Top of Document text
The following is an article from Uncle John's Curiously Compelling Bathroom Reader

For many cities -San Francisco and Chicago, especially- it took a disaster to finally improve building codes and safety regulations. Boston was no exception.



CALM BEFORE THE STORM

November 9, 1872, was a quiet Saturday night in Boston's downtown business district.  Everything was closed, and only a handful of people were on the street. Then, at about 7PM, a fire broke out in the Klous Building, at the corner of Summer and Kingston streets. The three businesses housed in the three-story building sold dry goods, neckties, and and hoopskirts, with boxes full of back stock stuffed into every empty room. In effect, the Klous Building was a giant pile of kindling, just waiting for a spark to set it on fire.

And that's what happened. The fire started in the basement, when a spark from the coal-building steam boiler that powered the elevator ignited a box of hoopskirts. The elevator shaft sucked the flames up, fueled by the shaft's wood lining, and they spread quickly to other floors. Five minutes later, the entire building was a raging inferno.

LAZY PEOPLE AND SICK HORSES

The fire could be seen from blocks away, and a crowd gathered to watch the blaze. After standing around for 15 minutes, many wondered aloud why they couldn't hear a fire alarm. Surely someone had alerted the fire department. No, nobody had, they all assumed someone else had done it. The fire department was finally summoned at 7:25 PM by a policeman half a block away who saw smoke in the air.

By that time, the smoke was already visible five miles away across Boston Harbor in East Boston. Without waiting for an alarm, a pumper engine from the East Boston Fire Department boarded a ferry and was at the fire within minutes. But once the firefighters got there, tragically they couldn't do anything: Their fire hoses weren't compatible with Boston's fire hydrants. All they could do was watch the building burn and the fire spread. The Klous Building was gone by 7:30. Metal shutters had slid down the building in molten streams; shingles and roof tiles had fallen to the ground and struck onlookers.
Bottom of Document text
Top of The data
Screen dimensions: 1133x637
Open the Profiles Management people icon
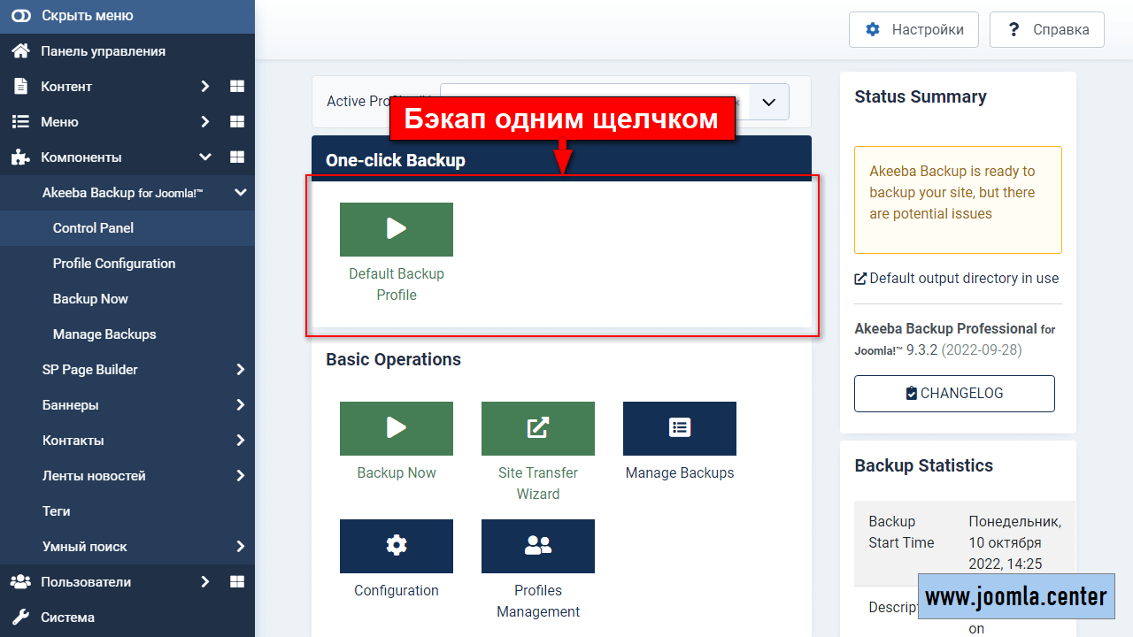537,546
Bottom of The data
**Exercises**
(A) Reproduce the part of the article on the 1872 Boston fire that opens with the words containing "The following is" and closes with "was no exception.".
(B) In the article on the 1872 Boston fire, why could the East Boston firefighters do nothing once they reached the blaze?

**Exercise answers**
(A)
The following is an article from Uncle John's Curiously Compelling Bathroom Reader

For many cities -San Francisco and Chicago, especially- it took a disaster to finally improve building codes and safety regulations. Boston was no exception.

(B) Their fire hoses weren't compatible with Boston's fire hydrants.